Posted: September 15, 2015

All of us including children experience stress. Kids may have stress from a variety of sources at home, school, or friends and relationships...
Image: © iStock Photo Christopher Futcher

Image: © iStock Photo Christopher Futcher

Situations such as coping with their parents’ divorce, starting a new school, or nervousness about fitting in with their peers can all cause stress and anxiety.

Some signs that a child is experiencing stress include:

  • Physical – headaches, stomachaches, bed wetting.
  • Emotional – fear, irritability, sadness.
  • Behavioral – crying, losing temper, nervous tics.
  • Relationships – withdrawing, bullying, extreme shyness

We can help children learn to manage stress in positive ways.

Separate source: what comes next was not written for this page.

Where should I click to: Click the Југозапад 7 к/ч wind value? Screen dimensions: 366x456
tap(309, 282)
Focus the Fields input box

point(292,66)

Below are a few ideas from Iowa State University Extension and Outreach:

  • Help children talk about what is bothering them. Don’t force the talk, but offer opportunities such as bedtime or car trips. Instead of asking, “What’s wrong?” ask, “How are things going at school?” Respect their answers; criticism may cause them to stop sharing.
  • Spend one-to-one time through hobbies you do together, making time to talk.
  • Eat meals together as a family; it helps kids eat better food, have better school grades, fewer problem behaviors, and better peer relationships than kids who don’t eat with their family.
  • Show kids how to relax and decompress. Have them remember or envision a pleasant situation like a favorite vacation or happy experience. Encourage them to destress by listening to music or reading. Or have them work off the stress by going for a bike ride, jump on a trampoline, or other favorite physical activity.
  • Role play ways with your children to help them learn how to handle problem situations.
  • Model ways to handle stress for your children. Exercise daily, eat healthy, relax with hobbies, and encourage mealtime sharing.

To learn more about helping children managing stress and develop resiliency, register for the Strengthening Families Program for Parents and Youth 10-14. Strengthening Families is seven sessions designed to reduce adolescent substance abuse and other problematic behaviors in youth ages 10 – 14 years.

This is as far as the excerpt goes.